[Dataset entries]
****************************************

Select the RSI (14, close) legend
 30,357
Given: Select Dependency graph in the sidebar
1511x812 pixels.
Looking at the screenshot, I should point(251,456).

****************************************

The task - Would you repeat each of the lines above exactly?

Expected answer -
Select the RSI (14, close) legend
 30,357
Given: Select Dependency graph in the sidebar
1511x812 pixels.
Looking at the screenshot, I should point(251,456).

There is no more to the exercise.